§ **Exercise brief**:
For every line of the material below, check for the string "computer" and return the line if it is there.

§ **Materials provided**:

▼

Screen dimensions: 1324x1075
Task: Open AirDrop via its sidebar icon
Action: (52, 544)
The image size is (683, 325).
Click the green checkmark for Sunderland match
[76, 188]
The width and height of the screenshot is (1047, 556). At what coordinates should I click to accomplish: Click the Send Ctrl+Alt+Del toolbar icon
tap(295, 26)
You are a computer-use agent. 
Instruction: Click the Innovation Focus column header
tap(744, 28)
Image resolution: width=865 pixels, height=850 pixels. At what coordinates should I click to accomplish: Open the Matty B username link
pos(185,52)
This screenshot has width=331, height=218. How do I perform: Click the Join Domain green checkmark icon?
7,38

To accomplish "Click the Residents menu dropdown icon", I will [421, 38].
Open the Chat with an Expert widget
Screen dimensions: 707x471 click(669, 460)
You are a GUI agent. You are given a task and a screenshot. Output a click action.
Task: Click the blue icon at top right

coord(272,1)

▲
▼

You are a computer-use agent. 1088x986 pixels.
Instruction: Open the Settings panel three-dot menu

▲
▼

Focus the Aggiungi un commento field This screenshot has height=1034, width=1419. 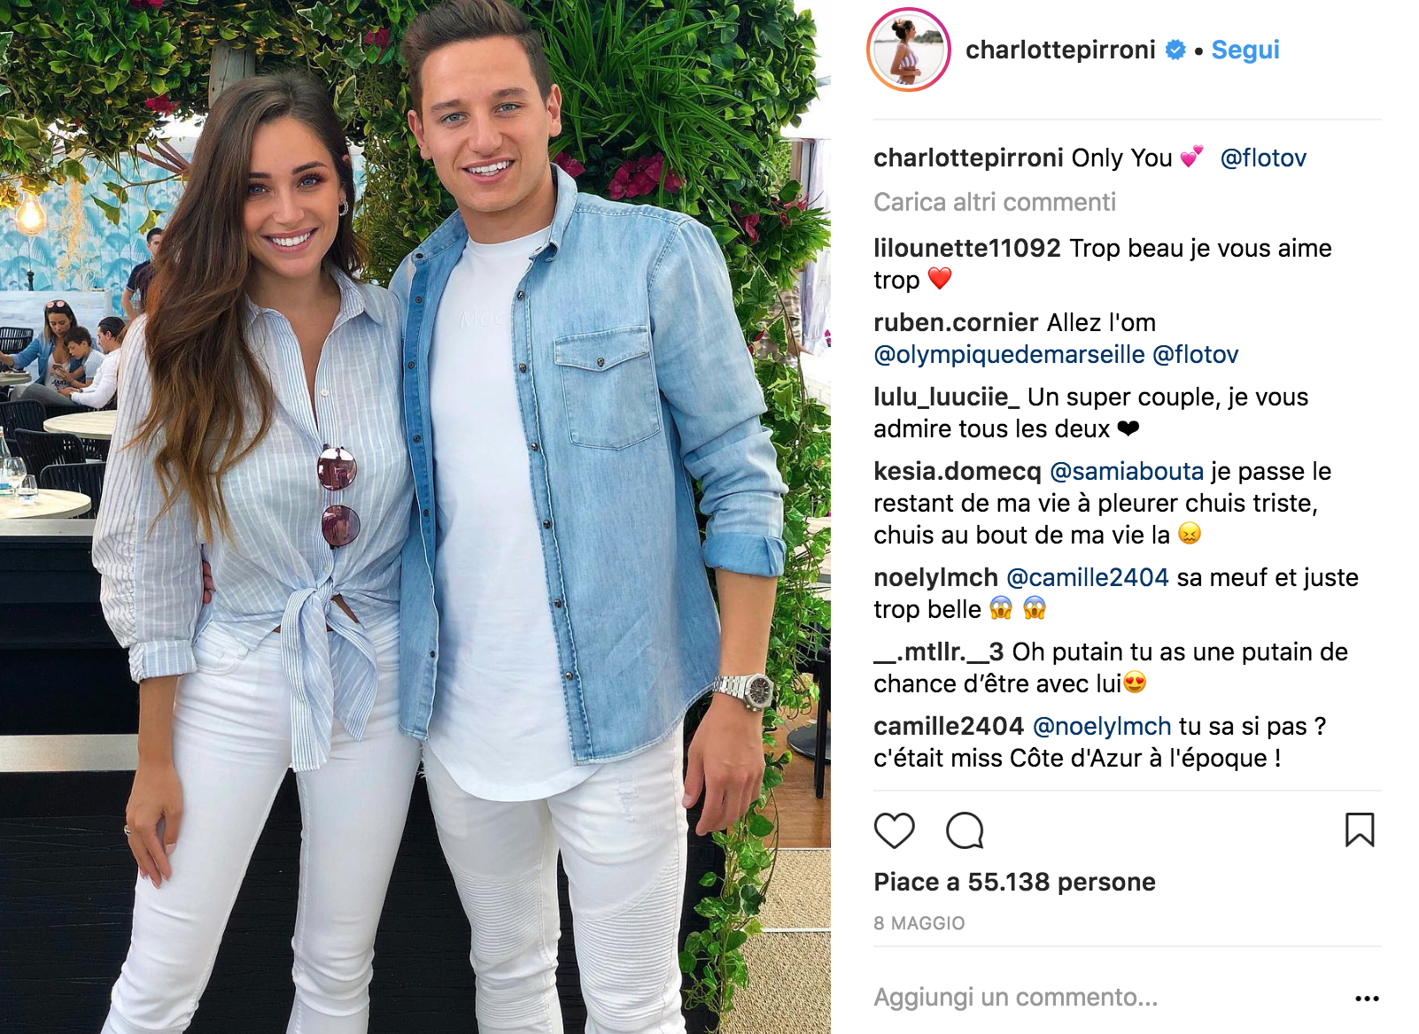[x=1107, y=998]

▲

§ **Output for this exercise**:
You are a computer-use agent. 
You are a computer-use agent. 1088x986 pixels.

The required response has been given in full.